Love has been a solid second-fiddle with 17.9 points and 9.4 rebounds per game, but in order for Cleveland to really contend, he would nearly have to revert to the form he once showed as a Minnesota Timberwolf. The Cavs did make a couple nice additions at the trade deadline by adding former Cavalier legend Larry Nance’s son, Larry Jr. , as well as Jordan Clarkson.
The Cavs also parted ways with the declining Wade, sending him back to Miami to finish his career. Perhaps the most clutch additions were those of George Hill and Rodney Hood, but neither has been outstanding since coming to Cleveland. The Cavs now have the odd task of adding so many players and trying to gel and reach form in a matter of a month and a half before the postseason.
One-time MVP Derrick Rose is firmly out of the picture, and perhaps now Cleveland is done adding washed up veterans in hopes to keep LeBron afloat. Maybe the Cavs just let LBJ walk and rebuild their team around Hood and Nance, and whatever lottery picks they obtain with the pick it picked up at the deadline.
To be certain, it would require a near-miracle for James and company to usurp the Warriors’ title hopes, and few are picking Cleveland in any respective series against Toronto or Boston. The ship has simply sailed for the Cavs; most likely, anyway.
NUGGETS
The Denver Nuggets have won six of its last 10 games but are just 11-20 on the road this season. Denver ultimately will face a team with that homeport disadvantage, in the first round, so that does not bode well if the Nuggets cannot find a way to win away from the Pepsi Center in Denver (where it has gone 24-9, conversely).
Denver is a team that many have suggested need a point guard, but the Nuggets rank No. 6 in offensive rating in the NBA, and they get it done through the sharp (and sometimes wizardly) passing of center Nikola Jokic. Jokic leads the Nuggets in assists per game with 5.5, which ultimately reduces the playmaking load of Denver’s bevy of shooting guards. The team really has no true point guard on its roster, though
The Nuggets as a team post 24.1 assists per game with 14.7 turnovers per night, so to criticize the team’s success on the base of its offense would be incorrect.
Defensively is where the Nuggets need the most improvement.

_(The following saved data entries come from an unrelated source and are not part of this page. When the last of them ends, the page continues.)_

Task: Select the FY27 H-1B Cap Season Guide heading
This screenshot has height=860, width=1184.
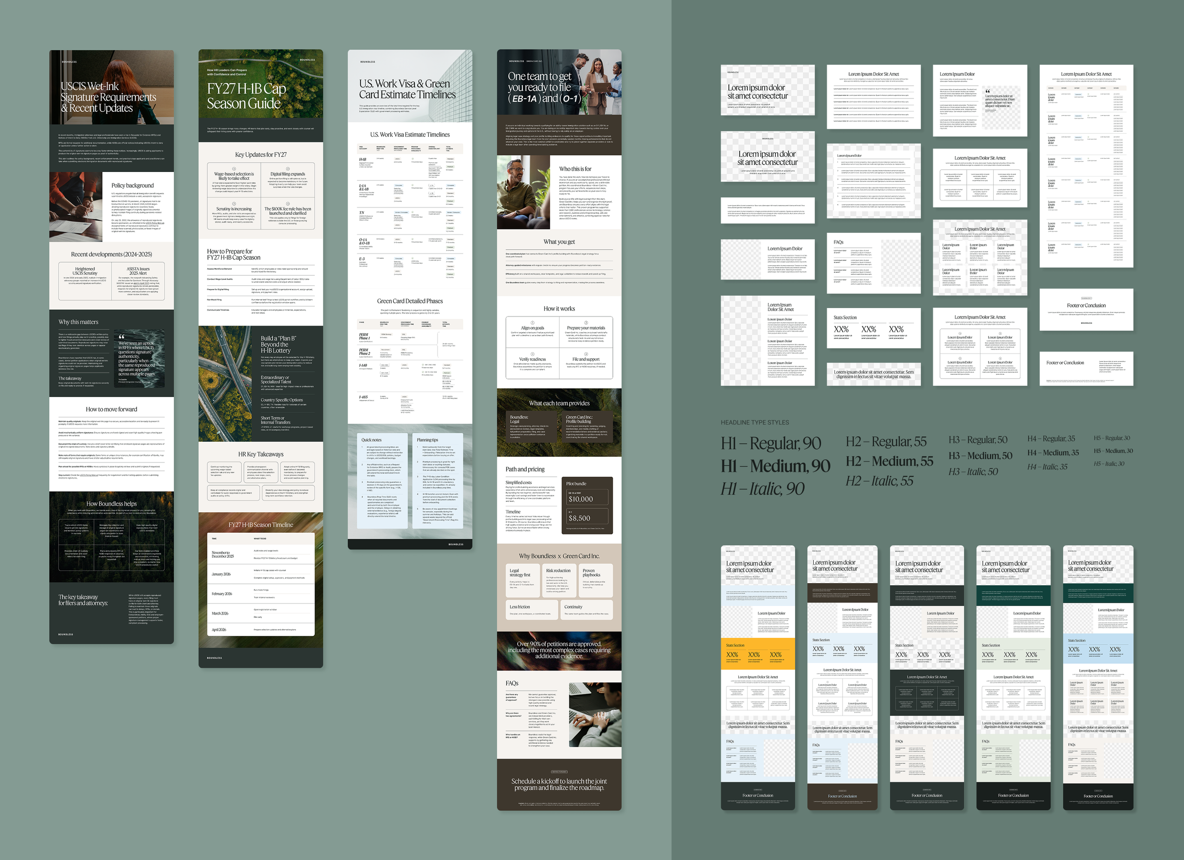Action: tap(246, 96)
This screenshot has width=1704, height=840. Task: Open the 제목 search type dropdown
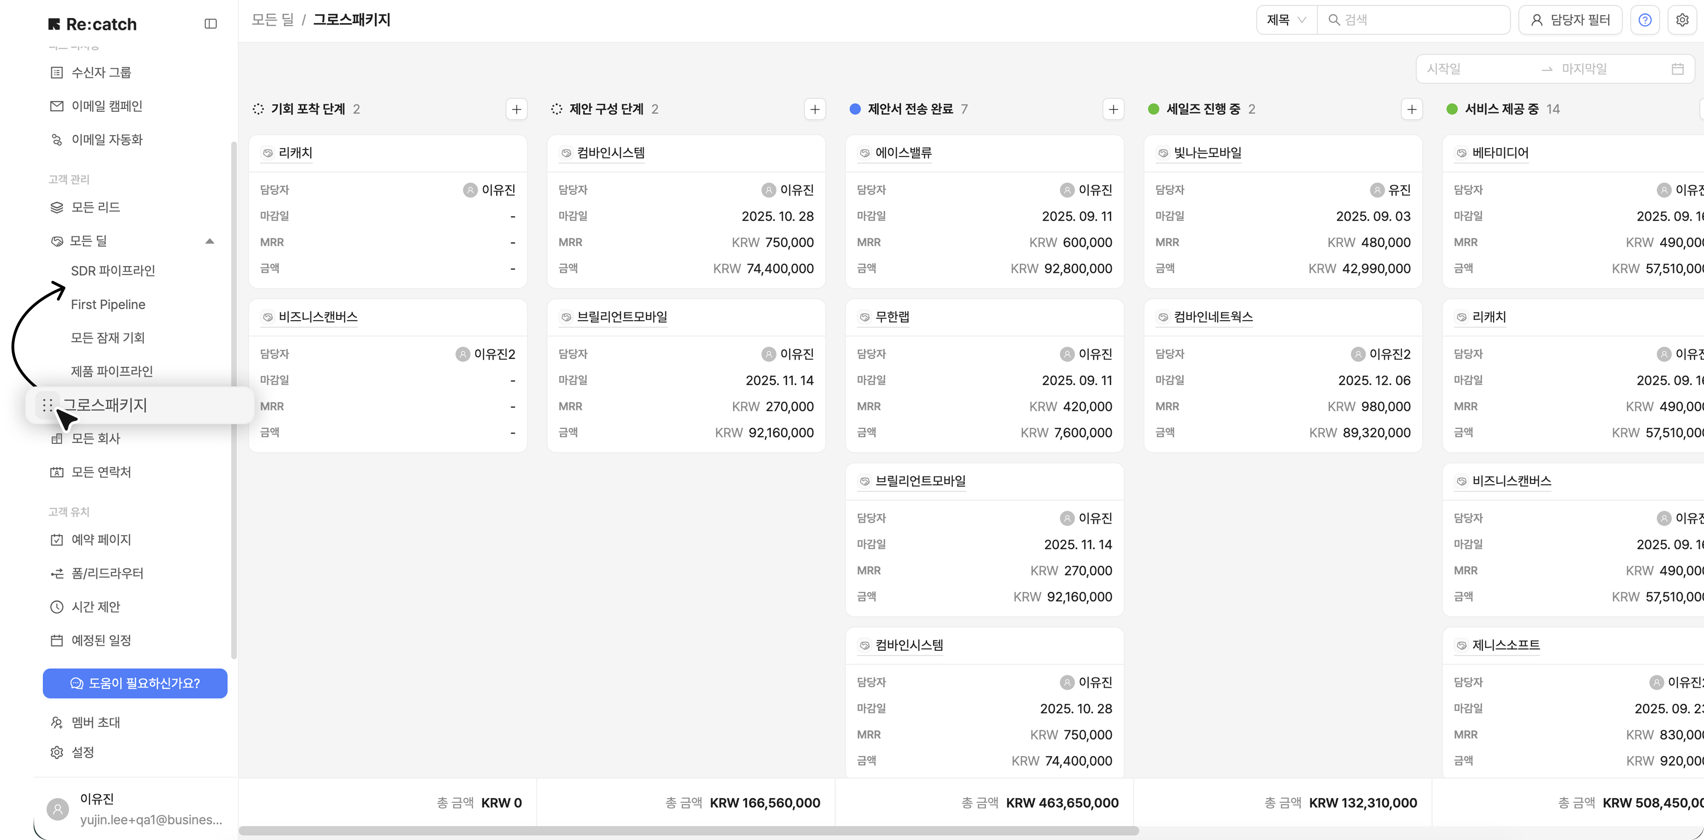click(x=1285, y=20)
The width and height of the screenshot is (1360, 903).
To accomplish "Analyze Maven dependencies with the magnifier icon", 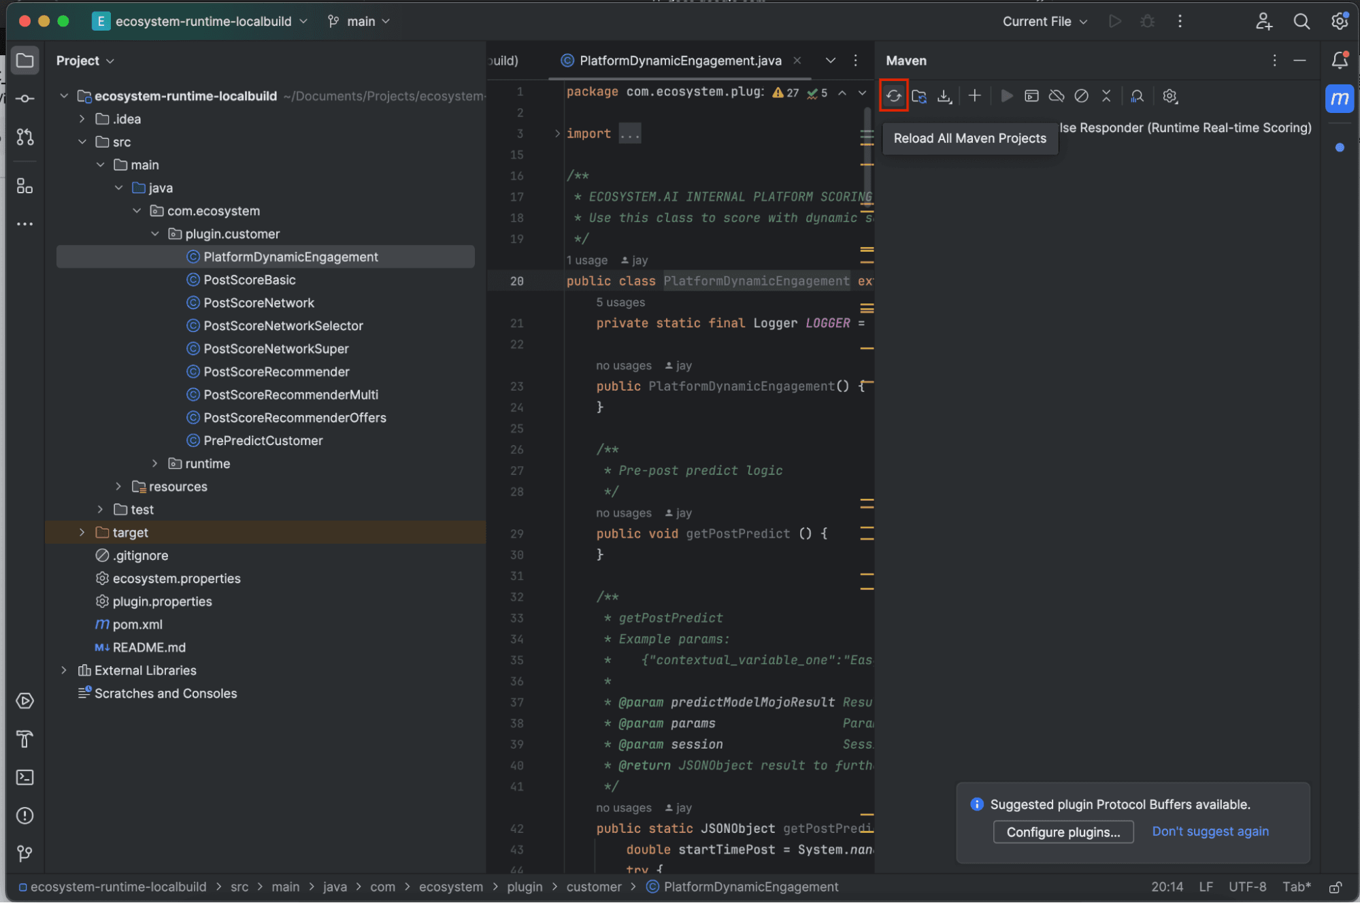I will coord(1137,96).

Denver ranks just No. 21 in defensive rating, and Jokic is part of the issue there, strangely. While the center is a demon with the ball in his hands, he is slow rotating and the Nuggets seem to prefer to almost never use Kenneth Faried, who is a defensive game changer at times. Denver has some tradeable pieces, and Mason
Plumlee leaves plenty to be desired defensively, too.
Even so, the Nuggets are a high scoring team that can play with the league’s dominant teams and steal occasional wins, it is just probably in need of a better secondary playmaker to play with Jokic—and also probably a defensive forward who can “quarterback” its defense to call it switches and better the defensive communication.